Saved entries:
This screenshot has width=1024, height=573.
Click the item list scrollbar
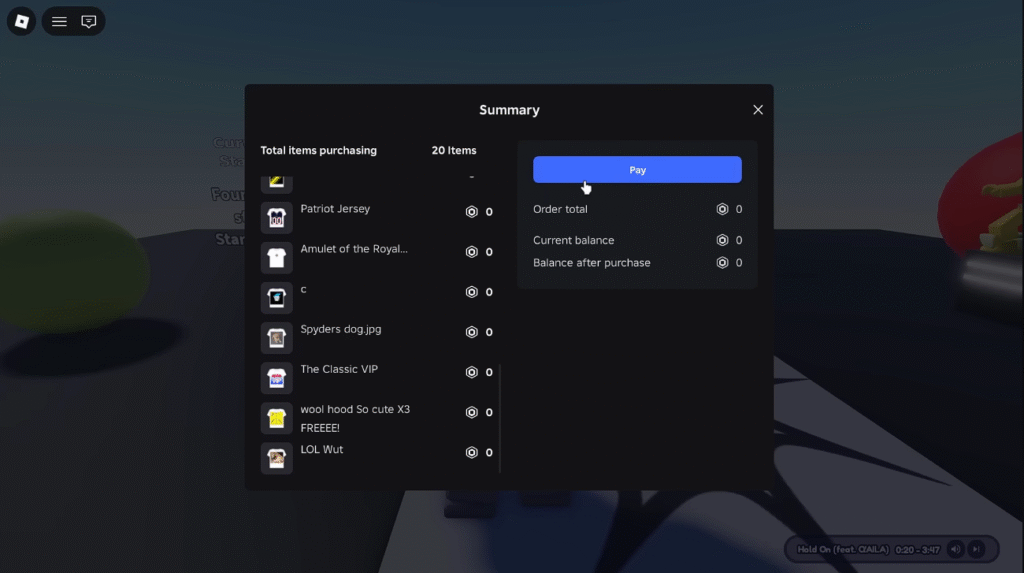click(500, 415)
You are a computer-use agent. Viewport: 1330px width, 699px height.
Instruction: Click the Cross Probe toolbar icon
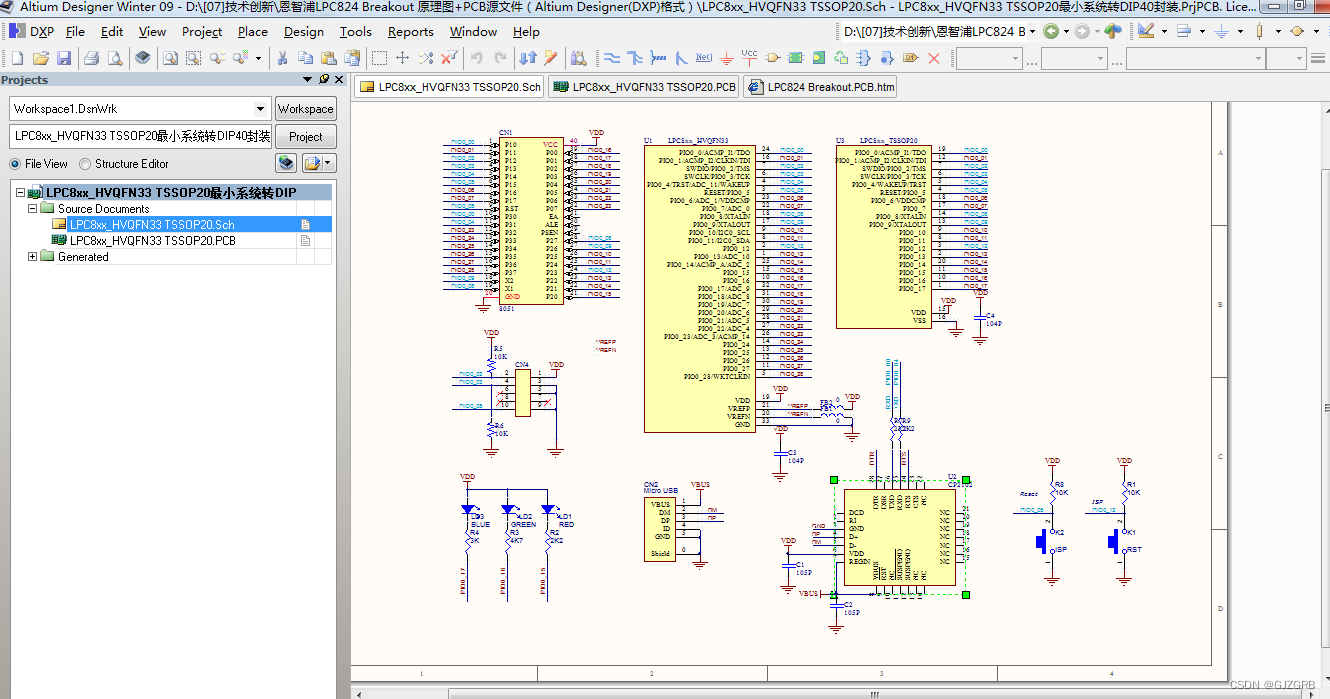pos(550,58)
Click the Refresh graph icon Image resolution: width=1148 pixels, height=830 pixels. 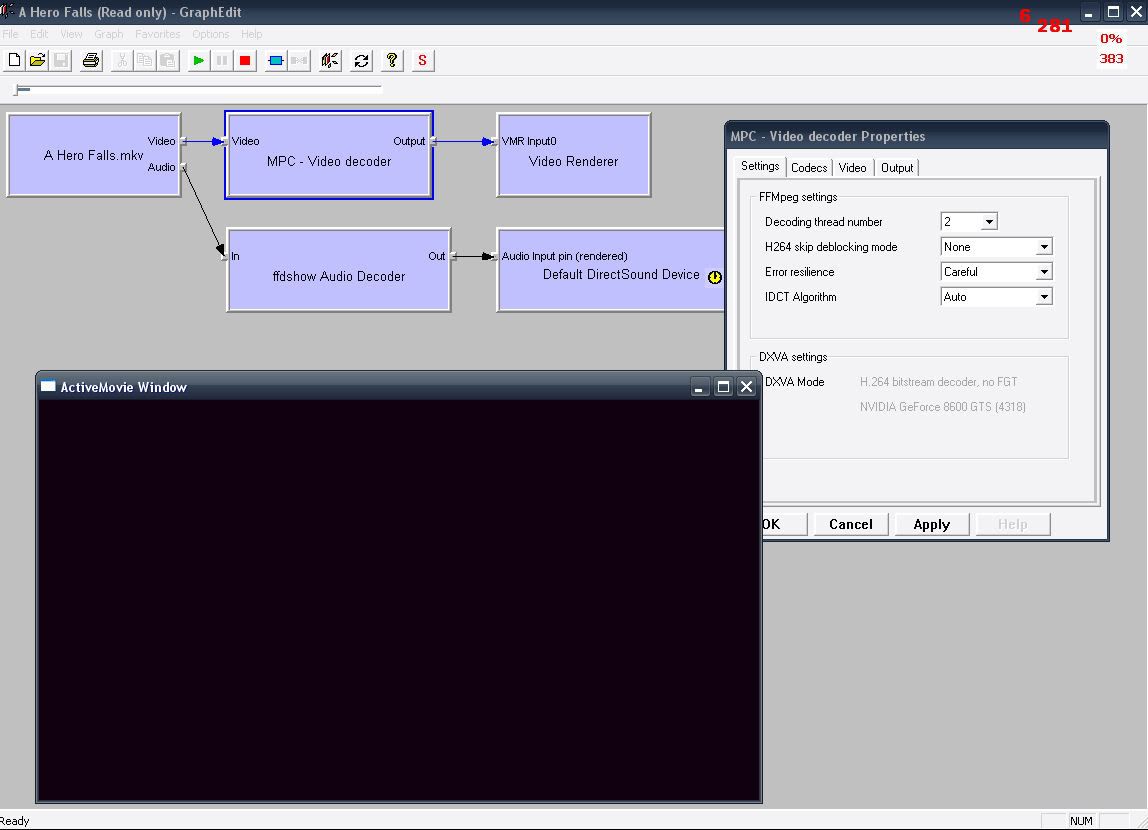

Work request:
Omitting the pictures, copy each record above exactly as it stands.

Response area:
This screenshot has width=1024, height=573.
Click the item list scrollbar
click(500, 415)
You are a computer-use agent. Viewport: 1330px width, 699px height.
Instruction: Click the Cross Probe toolbar icon
pos(550,58)
Click the Refresh graph icon Image resolution: width=1148 pixels, height=830 pixels. 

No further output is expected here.